* Assignment *
Please list every restaurant chain named in the article on plant-based burgers below.

* Quoted passage *
##############################

May 31, 2019 -- Imagine you’re about to bite into a decadent-looking burger. You inhale the aroma of grilled meat, note the enticing char, anticipate that first juicy mouthful. Take a bite and savor the umami richness. The heat and the smoky flavor are there. It’s perfectly dense and sublime.
Now imagine learning you’ve just eaten a veggie burger.
That’s the idea behind “meat analogue” products like the Impossible Burger and Beyond Meat. They claim to make vegan burgers that would satisfy even a sworn carnivore. They also aim to save the planet by reducing the environmental impact of cattle farming. And, they’re becoming big business.
Beyond Meat, which sells plant-based burgers, sausages, and ground “meat” in supermarkets, raised more than $240 million in its early May initial public offering of stock. Impossible Foods, whose burgers are available only in restaurants for now, has teamed up with fast-food chain Burger King. A field test in St. Louis saw foot traffic more than 18% above the chain’s national average. The Impossible Whopper should be available nationwide by the end of the year. And Little Caesars has begun testing a pizza topped with Impossible’s new sausage product in three cities.
Beyond Meat, too, has gotten into the restaurant game. It signed with Tim Hortons, a Canadian chain, to offer three different breakfast sandwiches, CNN reported. The company also sells a Beyond Famous Star burger in Carl’s Jr. restaurants. A&W sells a sausage breakfast sandwich made from Beyond Meats products, and Del Taco restaurants feature a Beyond Meat taco.
But is mock-meat any better for you than burgers or other items made with beef, or sausage from pork? And could eating them really help stop climate change?
Plant-Based Meat Isn’t Just a Veggie Burger
If you’re already a strict vegetarian or vegan, these burgers might not be for you. They replicate meat so closely in taste and texture -- they even “bleed,” thanks to innovative ingredients such as beets in Beyond Meat -- that folks who shun animal products may find them too close to the real thing. But, for red meat lovers looking to cut their consumption, plant-based meat can be life-changing.
“The first time I tried one, I said, ‘I could go vegetarian, now that this exists!’ ” says Andrew Seegers of Solana Beach, CA. “The rumors are all true: It chars, bleeds, and tastes like fresh ground beef.”
His vegetarian wife, on the other hand, prefers traditional veggie burgers.
Sarika Chawla of Ardsley, NY, chooses them for a different reason. “When I’m having lunch in a casual place, I really love the experience of biting into something in a bun with a side of fries,” she says. “But I’m health-conscious and rarely have red meat at lunch. I was thrilled when these burgers started to appear on menus, because it feels like the best of all worlds.”
How Faux-Meat Burgers Compare Nutritionally
When it comes to your health, mock-meat burgers do have an advantage over beef. They won’t save you much in the way of calories, fat, or even saturated fat, but because they’re plant-based (Beyond Meat’s products use pea protein, while Impossible Foods’ use soy and potato protein), they provide healthy fiber and eliminate the heart-clogging cholesterol found in animal products. But some of the restaurant versions with Impossible products actually have more sodium than the meat versions.

##############################

* Stored records *
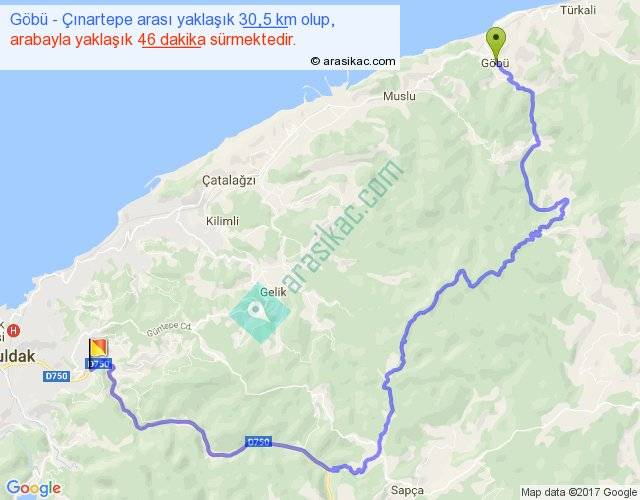The width and height of the screenshot is (640, 500).
Task: Click the Muslu place label
Action: (x=399, y=96)
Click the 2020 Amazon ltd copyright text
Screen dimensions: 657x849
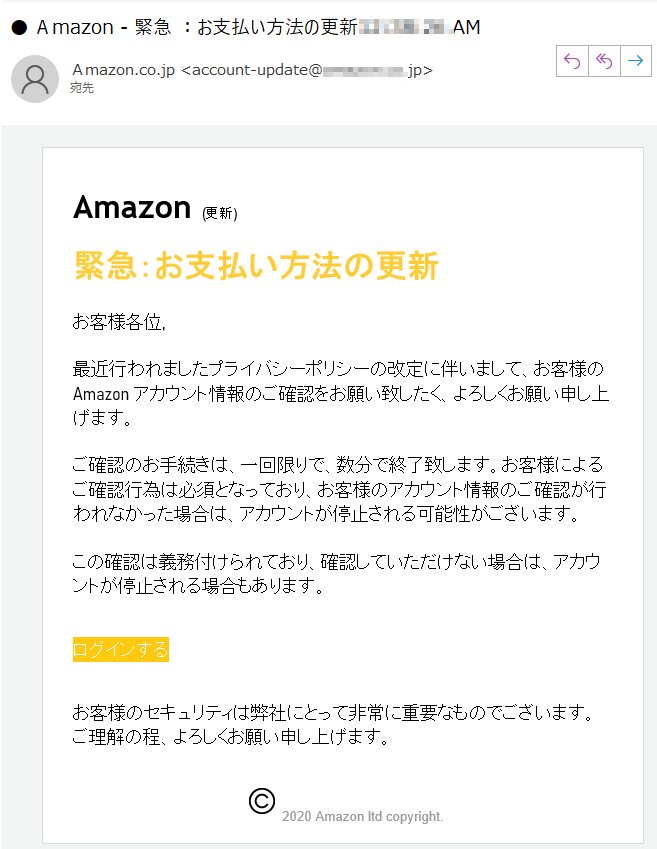pyautogui.click(x=362, y=817)
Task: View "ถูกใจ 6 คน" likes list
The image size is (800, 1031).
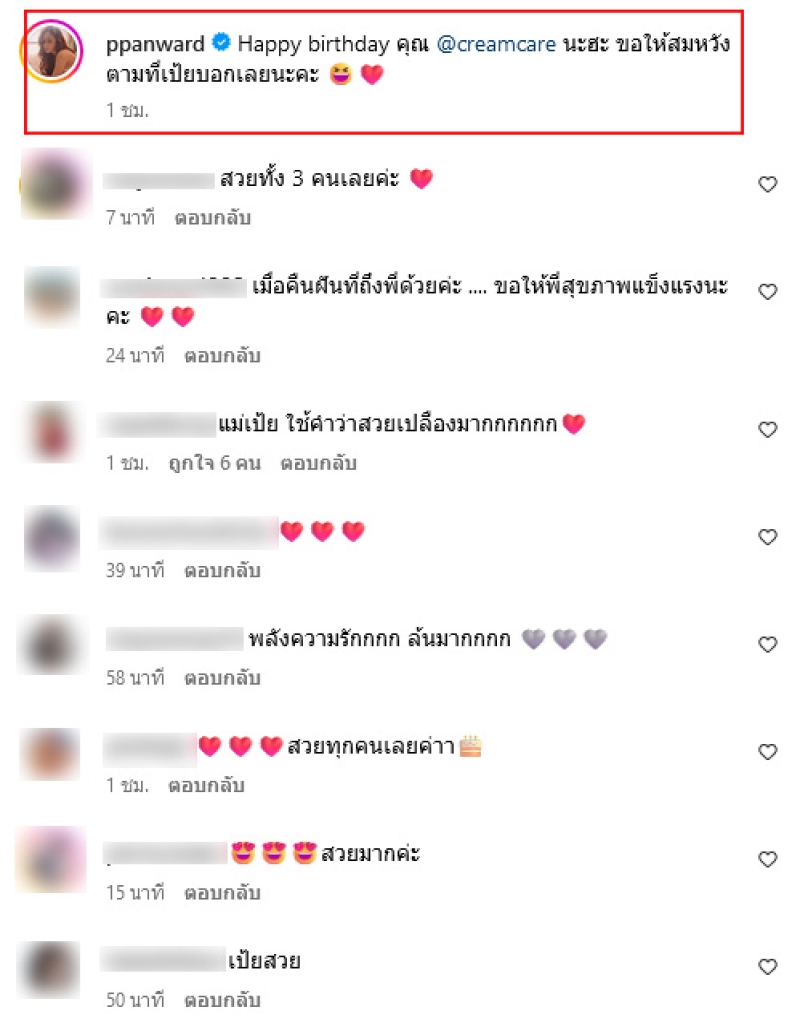Action: [x=215, y=463]
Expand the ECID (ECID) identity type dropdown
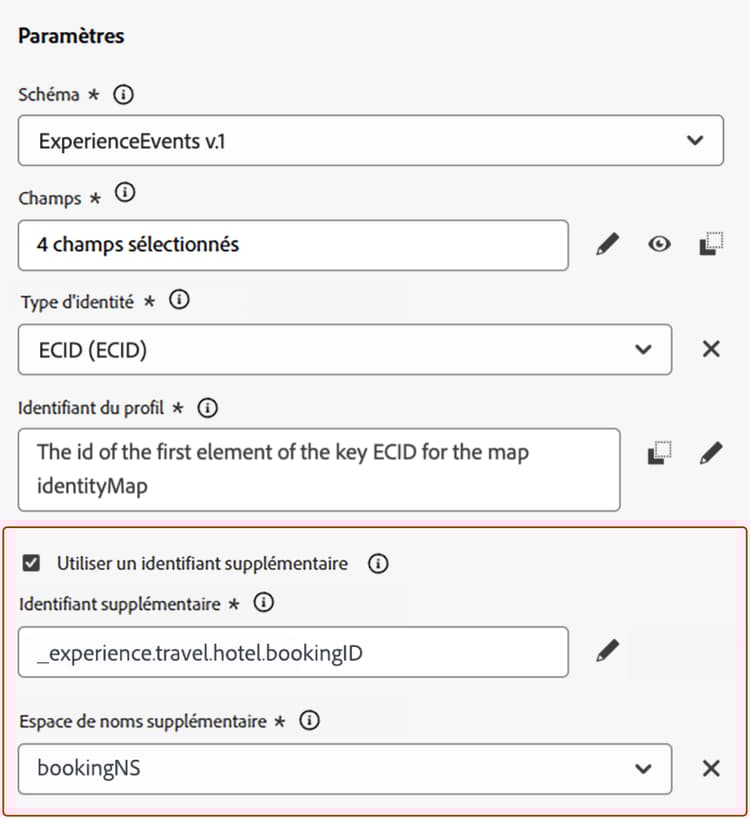The width and height of the screenshot is (750, 819). (344, 349)
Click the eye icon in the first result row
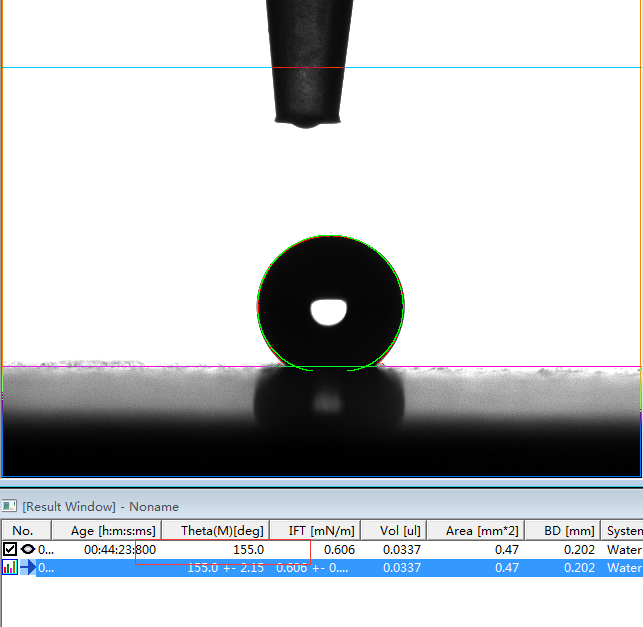The width and height of the screenshot is (643, 627). tap(28, 549)
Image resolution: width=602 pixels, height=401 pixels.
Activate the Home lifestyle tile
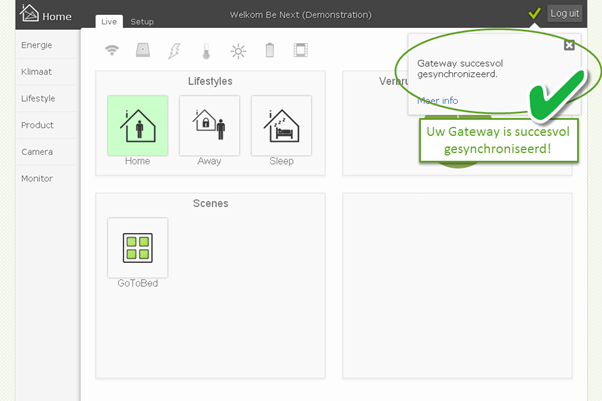pyautogui.click(x=138, y=126)
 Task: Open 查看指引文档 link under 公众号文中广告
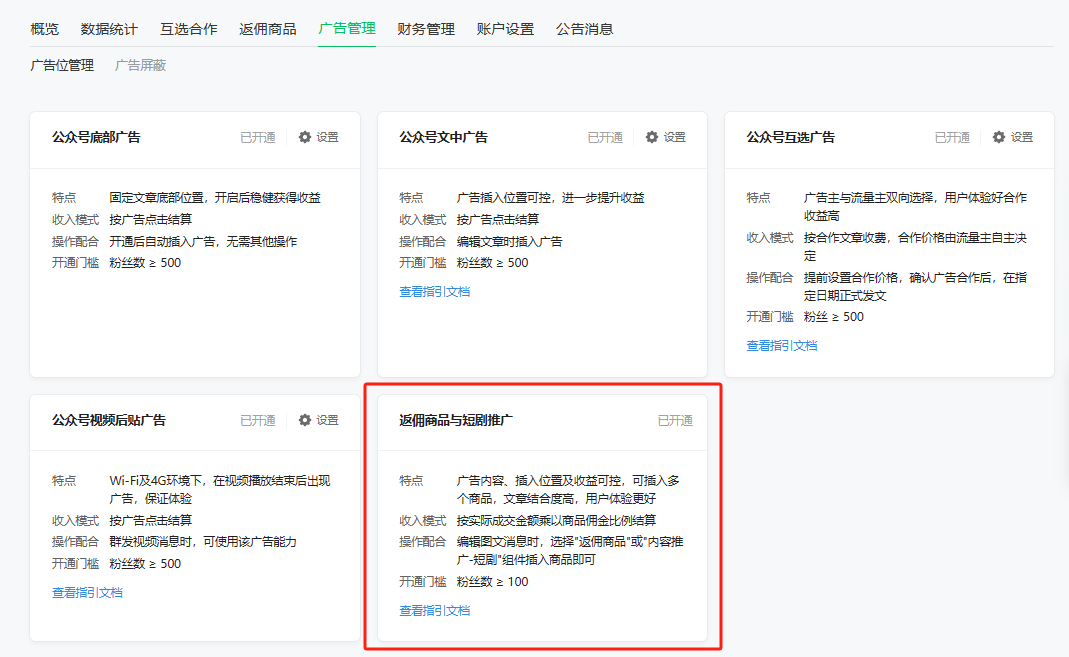434,292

##############################

* Result for this exercise *
Burger King, Little Caesars, Tim Hortons, Carl's Jr., A&W, Del Taco